Records for this task -
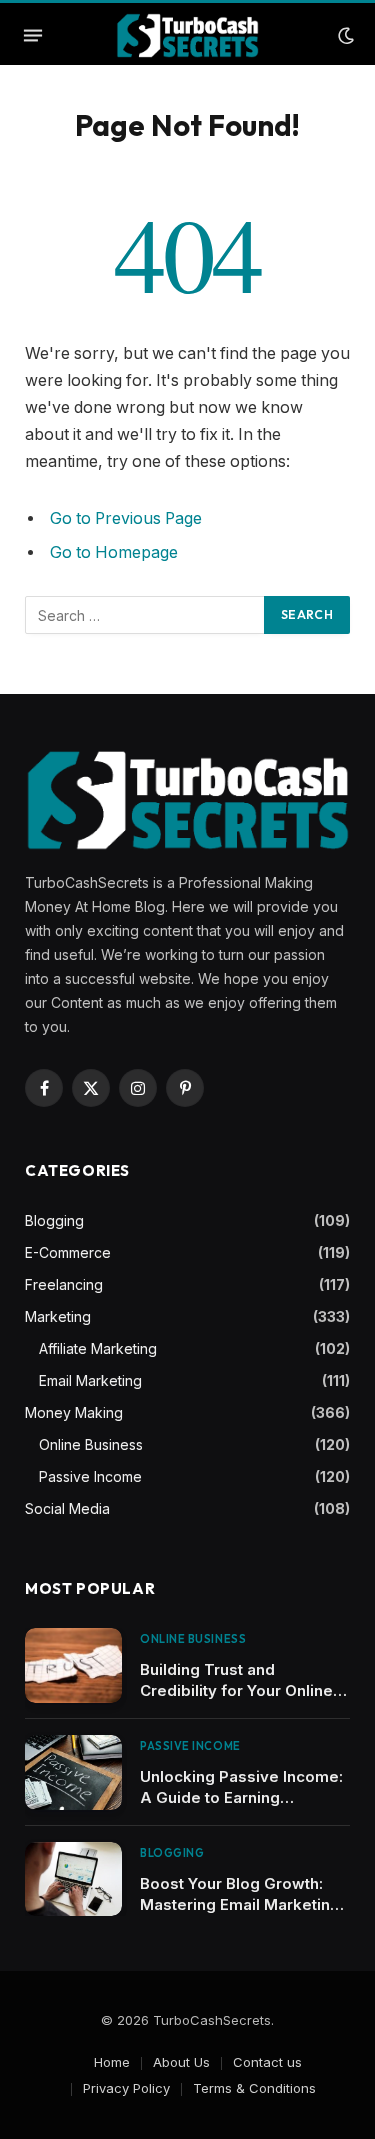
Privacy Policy (126, 2088)
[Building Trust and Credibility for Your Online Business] (73, 1665)
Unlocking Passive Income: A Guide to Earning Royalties (241, 1797)
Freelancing (64, 1284)
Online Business (91, 1444)
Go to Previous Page (126, 518)
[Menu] (33, 36)
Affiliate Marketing (98, 1348)
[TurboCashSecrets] (187, 35)
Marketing (58, 1316)
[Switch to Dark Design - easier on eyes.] (344, 36)
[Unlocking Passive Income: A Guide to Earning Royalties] (73, 1772)
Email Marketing (90, 1380)
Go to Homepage (114, 552)
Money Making (74, 1412)
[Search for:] (145, 615)
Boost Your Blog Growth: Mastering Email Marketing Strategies (240, 1904)
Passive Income (90, 1476)
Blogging (54, 1220)
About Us (181, 2062)
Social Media (67, 1508)
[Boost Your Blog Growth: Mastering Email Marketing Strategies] (73, 1879)
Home (112, 2062)
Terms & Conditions (254, 2088)
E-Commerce (68, 1252)
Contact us (267, 2062)
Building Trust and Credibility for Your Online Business (236, 1690)
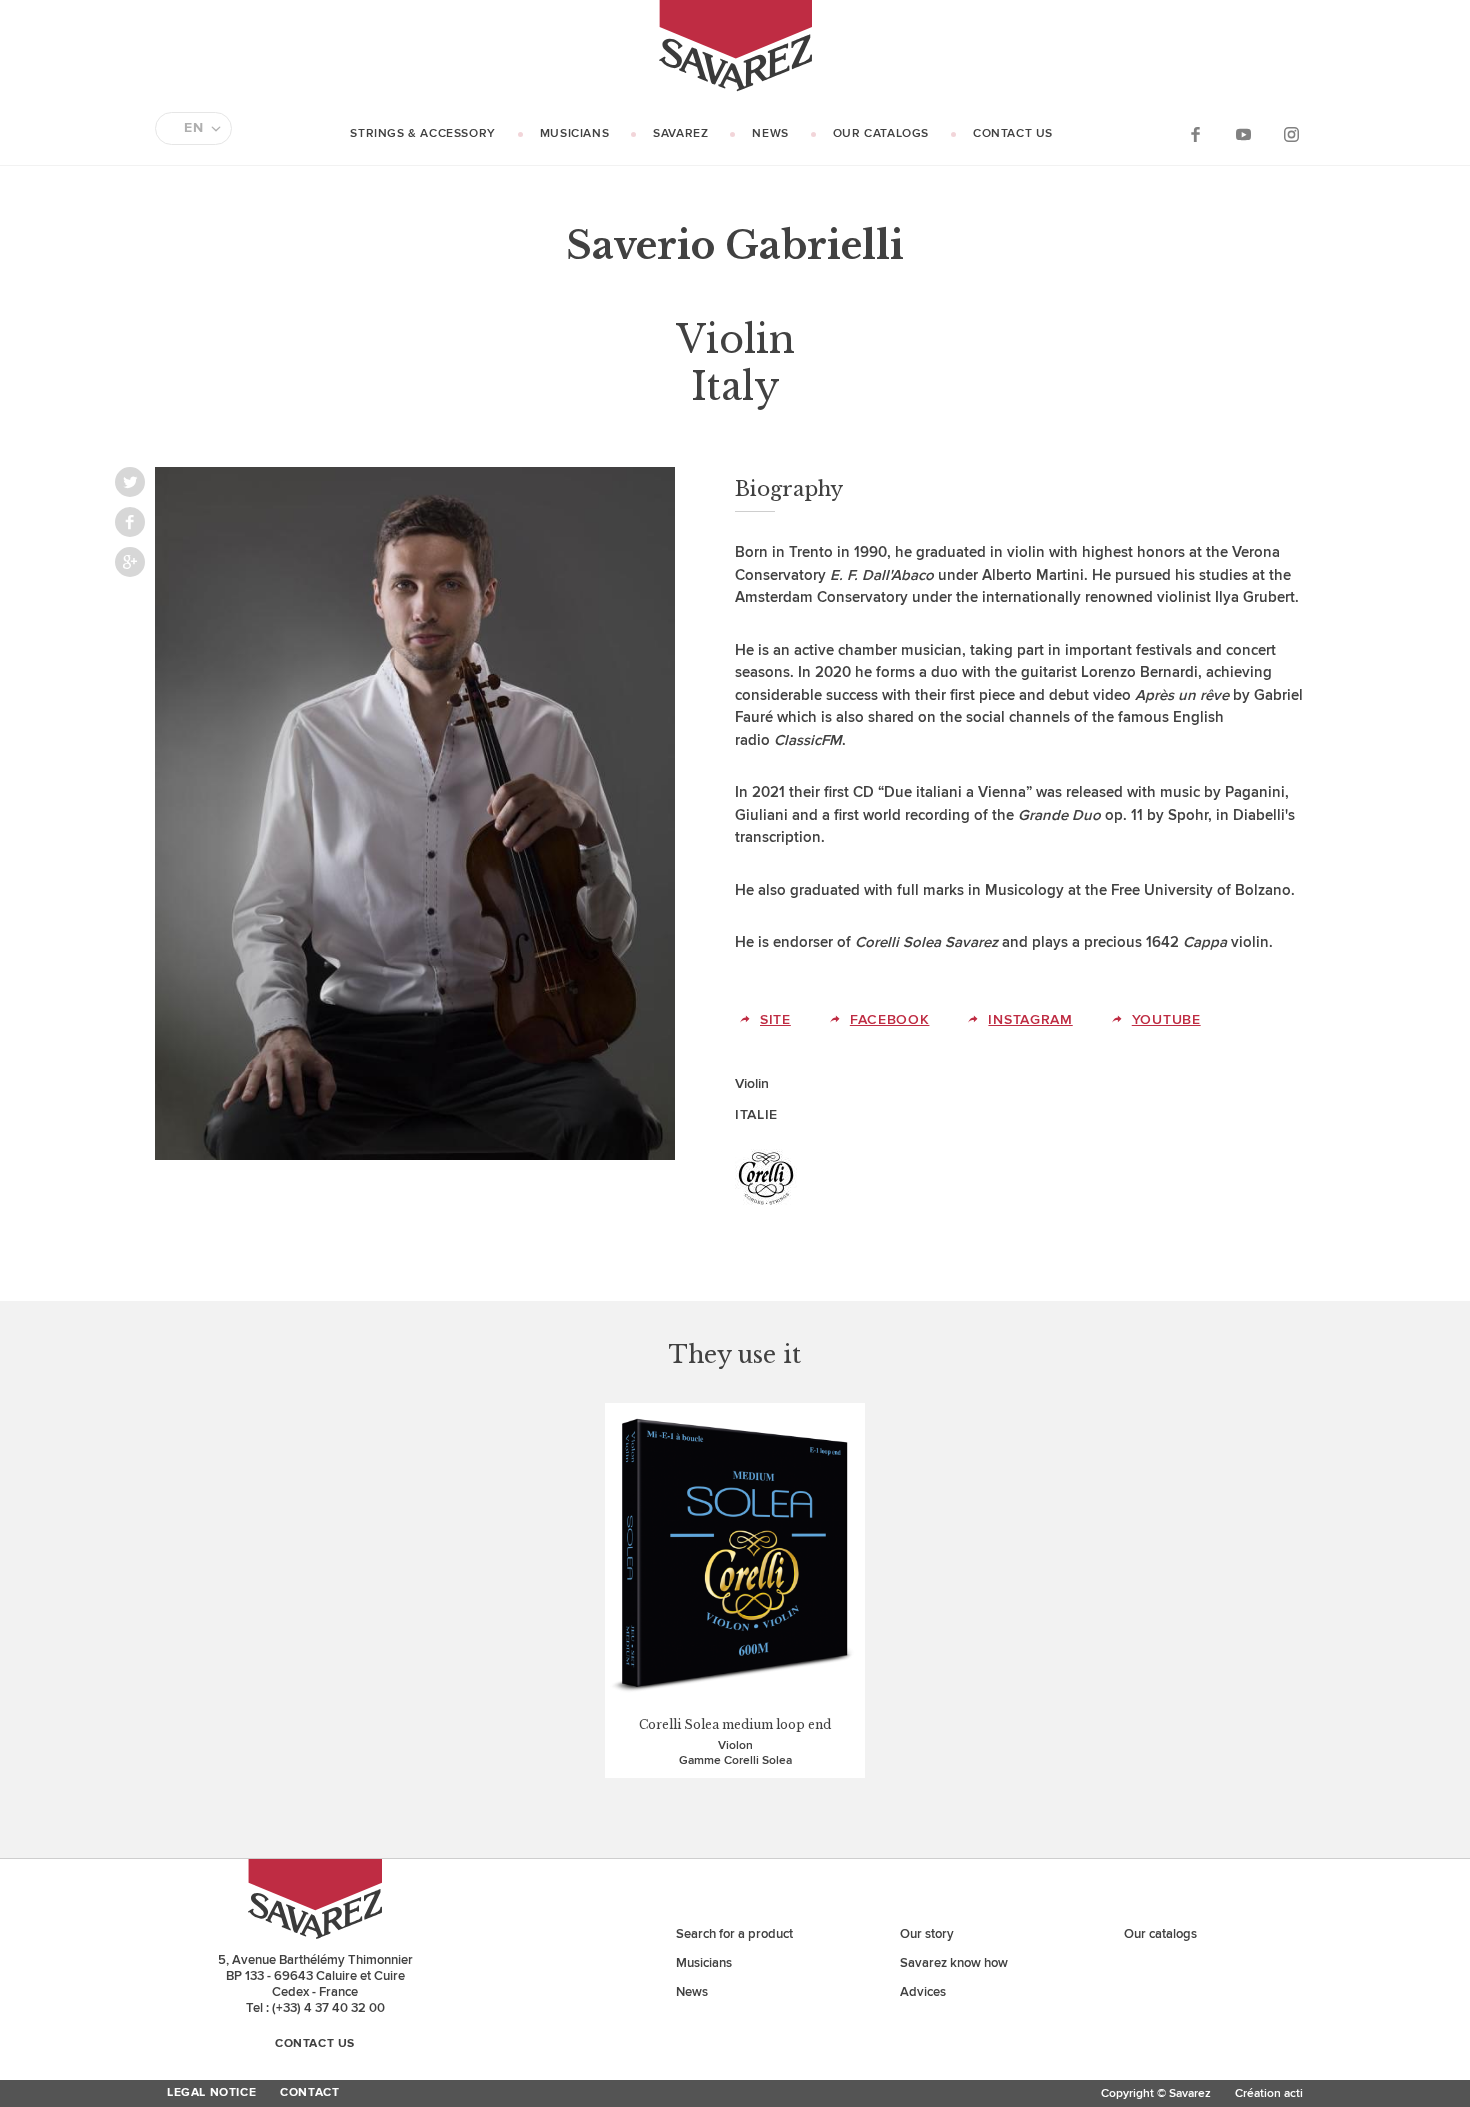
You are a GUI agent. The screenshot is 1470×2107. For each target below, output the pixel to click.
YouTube (1243, 133)
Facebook (1195, 133)
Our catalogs (881, 133)
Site (775, 1019)
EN (193, 128)
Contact (309, 2093)
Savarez (680, 133)
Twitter (130, 482)
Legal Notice (211, 2093)
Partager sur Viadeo (130, 562)
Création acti (1269, 2093)
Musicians (574, 133)
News (770, 133)
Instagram (1291, 133)
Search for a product (734, 1934)
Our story (927, 1934)
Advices (923, 1992)
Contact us (1013, 133)
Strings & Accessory (422, 133)
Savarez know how (954, 1963)
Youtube (1166, 1019)
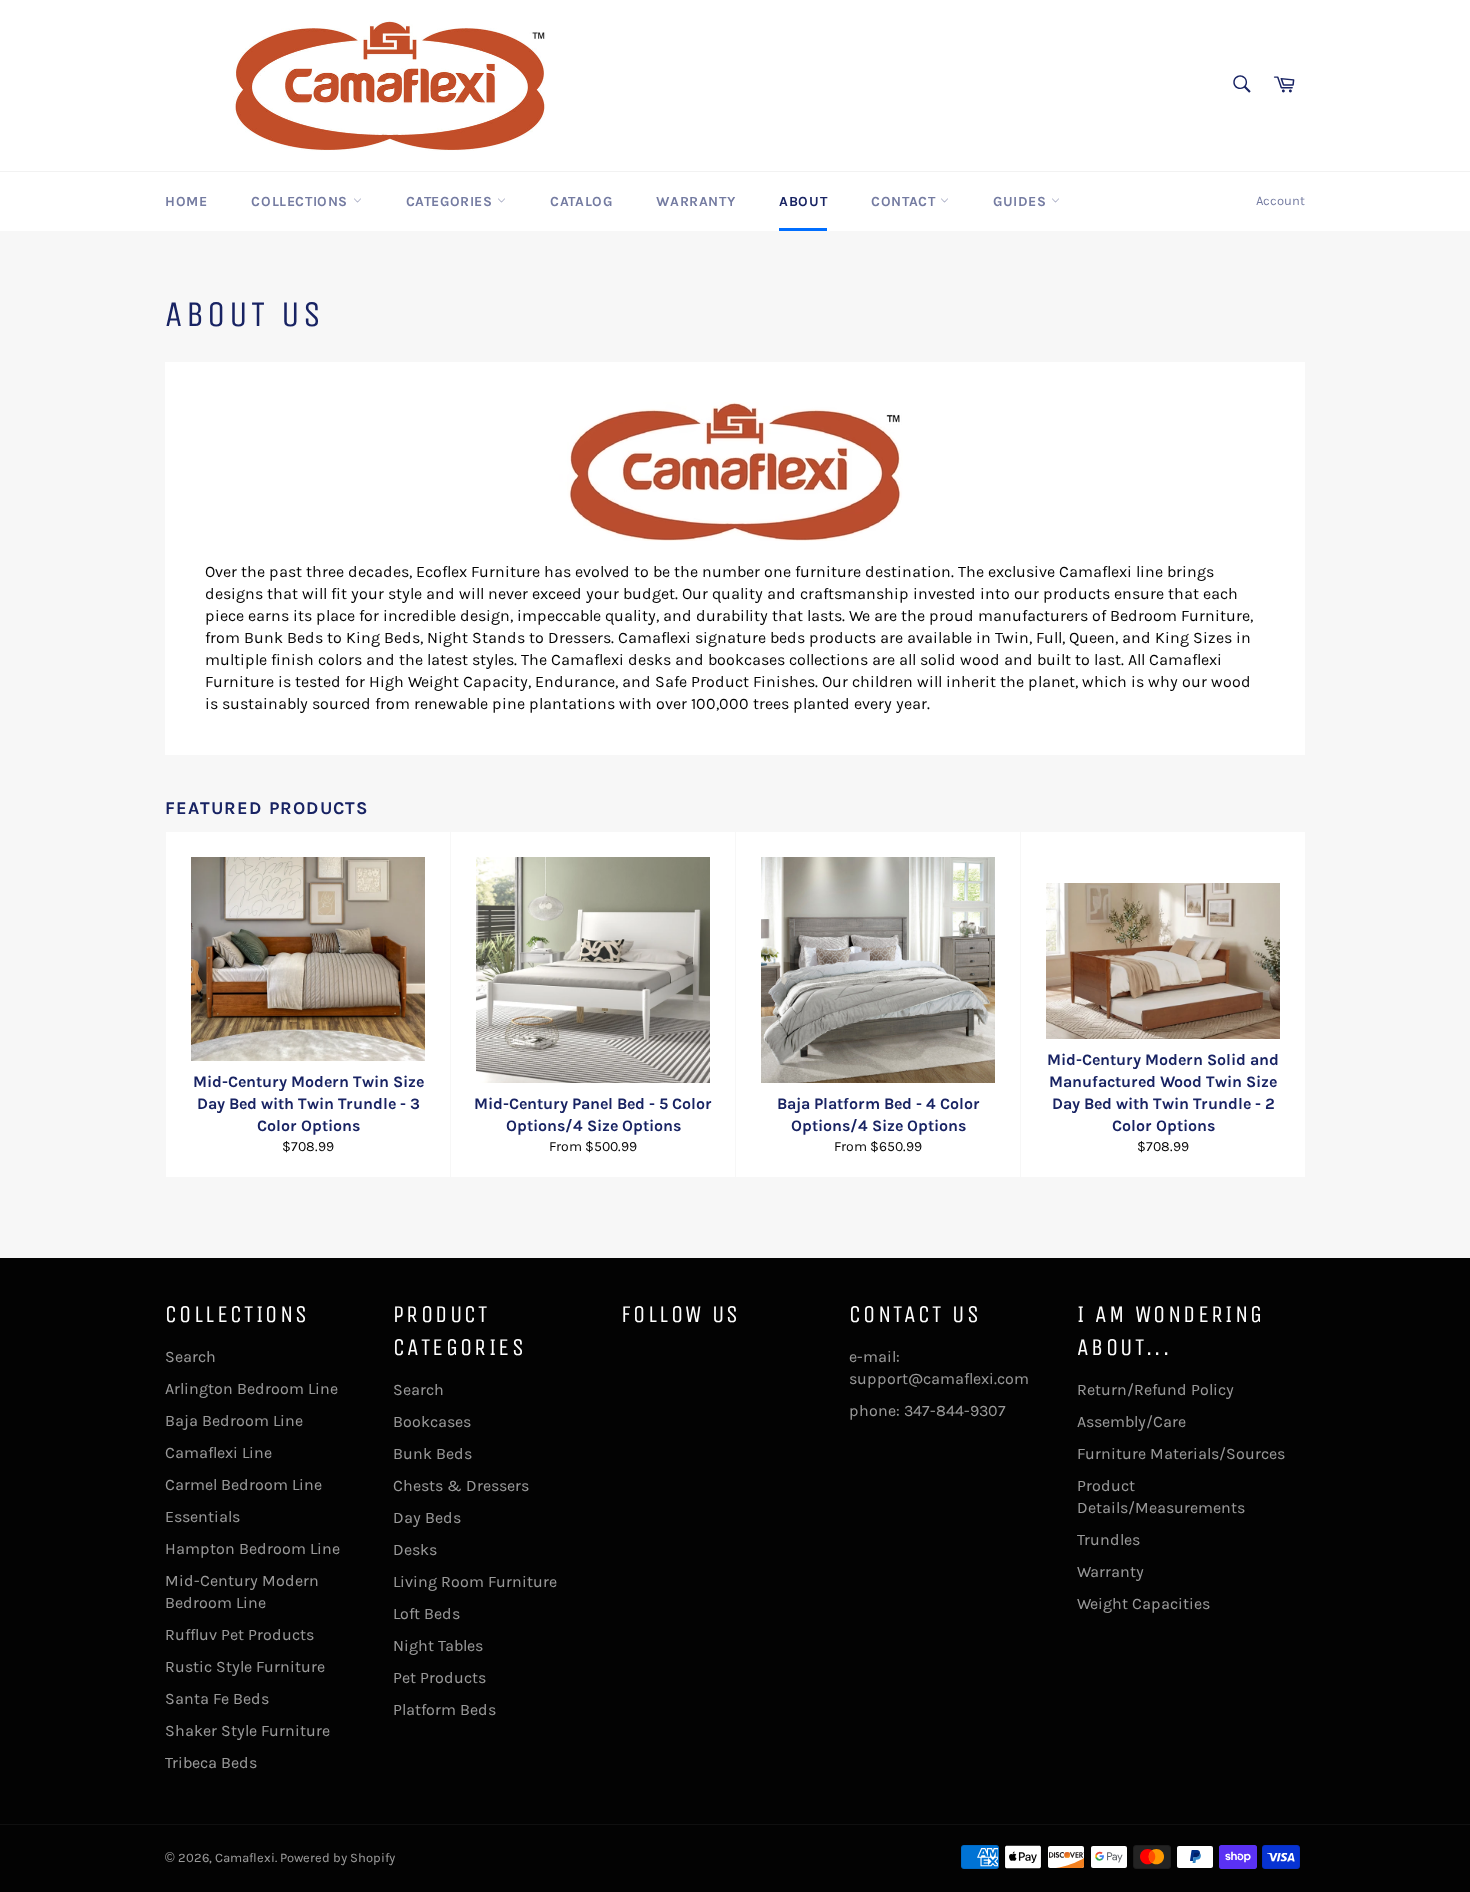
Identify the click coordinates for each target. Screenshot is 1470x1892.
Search (190, 1356)
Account (1280, 200)
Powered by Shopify (337, 1857)
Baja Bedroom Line (234, 1420)
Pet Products (439, 1677)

What you should do -
Whenever "Earning" occurs in a line above, copy that line.

Reply -
Unlocking Passive Income: A Guide to Earning Royalties (241, 1797)
[Unlocking Passive Income: A Guide to Earning Royalties] (73, 1772)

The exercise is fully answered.